■ ABOUT THIS TASK ■
Select every line below containing the word "agent".

■ PROVIDED INFORMATION ■
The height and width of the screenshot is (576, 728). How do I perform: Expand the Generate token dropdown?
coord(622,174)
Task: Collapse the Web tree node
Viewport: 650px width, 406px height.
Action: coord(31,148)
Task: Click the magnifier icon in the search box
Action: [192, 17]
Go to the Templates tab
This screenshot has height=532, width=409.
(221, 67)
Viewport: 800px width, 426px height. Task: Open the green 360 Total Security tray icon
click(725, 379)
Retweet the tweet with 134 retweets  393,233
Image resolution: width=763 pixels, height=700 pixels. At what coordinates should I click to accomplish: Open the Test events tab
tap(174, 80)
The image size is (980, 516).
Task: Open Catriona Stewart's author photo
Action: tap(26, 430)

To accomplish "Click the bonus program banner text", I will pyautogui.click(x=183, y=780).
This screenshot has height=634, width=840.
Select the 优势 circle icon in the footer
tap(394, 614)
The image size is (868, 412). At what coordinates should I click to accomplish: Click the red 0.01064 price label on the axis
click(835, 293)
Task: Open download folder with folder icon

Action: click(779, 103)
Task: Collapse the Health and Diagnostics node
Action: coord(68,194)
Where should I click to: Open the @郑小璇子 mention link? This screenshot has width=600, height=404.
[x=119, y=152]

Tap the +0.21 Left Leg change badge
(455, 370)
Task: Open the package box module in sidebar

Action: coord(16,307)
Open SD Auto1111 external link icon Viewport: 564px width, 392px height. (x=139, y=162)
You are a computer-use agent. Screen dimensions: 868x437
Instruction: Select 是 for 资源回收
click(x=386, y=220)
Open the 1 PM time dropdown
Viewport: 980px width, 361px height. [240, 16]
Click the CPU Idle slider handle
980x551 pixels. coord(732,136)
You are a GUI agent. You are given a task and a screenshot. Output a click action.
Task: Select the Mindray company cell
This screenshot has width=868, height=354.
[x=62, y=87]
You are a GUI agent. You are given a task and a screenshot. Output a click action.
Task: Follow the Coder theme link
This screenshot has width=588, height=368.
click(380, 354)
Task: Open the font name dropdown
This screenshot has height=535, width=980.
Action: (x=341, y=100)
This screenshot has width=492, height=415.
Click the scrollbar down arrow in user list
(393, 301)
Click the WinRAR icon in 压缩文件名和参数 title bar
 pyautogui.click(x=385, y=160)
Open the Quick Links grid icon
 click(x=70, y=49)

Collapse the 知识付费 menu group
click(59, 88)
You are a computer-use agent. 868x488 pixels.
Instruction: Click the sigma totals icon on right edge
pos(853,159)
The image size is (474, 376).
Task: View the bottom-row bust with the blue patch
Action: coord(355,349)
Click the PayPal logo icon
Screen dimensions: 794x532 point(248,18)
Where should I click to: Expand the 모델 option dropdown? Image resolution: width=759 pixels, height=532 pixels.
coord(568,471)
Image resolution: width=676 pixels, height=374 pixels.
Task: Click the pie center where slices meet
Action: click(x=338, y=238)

■ RESULT ■
You are a computer-use agent. Screen dimensions: 868x437
You are a GUI agent. You are given a task and a screenshot. Output a click action.
You are a GUI agent. You are given a task and a screenshot. Output a click action.
You are a computer-use agent. 868x488 pixels.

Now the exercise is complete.